## TUGAS LATIHAN
• a. Salin tanpa perubahan bagian teks tentang Adzan Ashar yang dibuka dengan kata-kata "Ketika matahari perlahan" dan ditutup dengan "pikuk kehidupan modern.".
• b. Jawablah pertanyaan berikut berdasarkan teks tentang Adzan Ashar:
(i) Ke arah mana matahari mulai condong ketika seruan Adzan Ashar terdengar?
(ii) Gelar istimewa apa yang sering disebut untuk salat Ashar?
(iii) Ashar disebut sebagai titik balik apa?

Ketika matahari perlahan mulai condong ke barat, membelah garis tengah hari, sebuah seruan terdengar. Seruan itu, yang kita kenal sebagai Adzan Ashar, bukan sekadar penanda waktu salat, melainkan sebuah jeda spiritual yang krusial. Ashar adalah titik balik energi harian, momen pertanggungjawaban atas separuh hari yang telah berlalu, dan persiapan untuk malam yang akan datang. Memahami Adzan Ashar hari ini berarti memahami siklus ibadah yang tak terputus, yang menancapkan akar ketenangan di tengah hiruk pikuk kehidupan modern.
Panggilan ini memiliki kedalaman filosofis dan hukum (fiqh) yang luar biasa. Ia adalah pilar ketiga dari lima salat wajib, namun sering disebut dengan gelar istimewa: Shalatul Wusta (Salat Pertengahan). Dalam kajian ini, kita akan menelusuri setiap aspek dari panggilan agung ini, dari sejarah dan lafalnya, hingga perdebatan fiqh terperinci mengenai awal dan akhir waktunya, serta implikasi spiritualnya bagi seorang hamba.

## DATA YANG DITAMPILKAN
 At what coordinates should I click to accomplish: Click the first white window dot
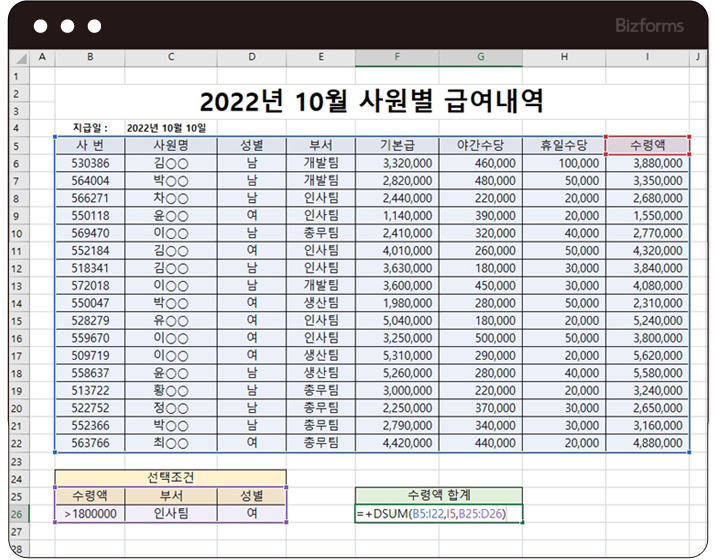[41, 26]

## JAWABAN PER TUGAS
• a.
Ketika matahari perlahan mulai condong ke barat, membelah garis tengah hari, sebuah seruan terdengar. Seruan itu, yang kita kenal sebagai Adzan Ashar, bukan sekadar penanda waktu salat, melainkan sebuah jeda spiritual yang krusial. Ashar adalah titik balik energi harian, momen pertanggungjawaban atas separuh hari yang telah berlalu, dan persiapan untuk malam yang akan datang. Memahami Adzan Ashar hari ini berarti memahami siklus ibadah yang tak terputus, yang menancapkan akar ketenangan di tengah hiruk pikuk kehidupan modern.

• b.
(i) Ke barat.
(ii) Shalatul Wusta (Salat Pertengahan).
(iii) Titik balik energi harian.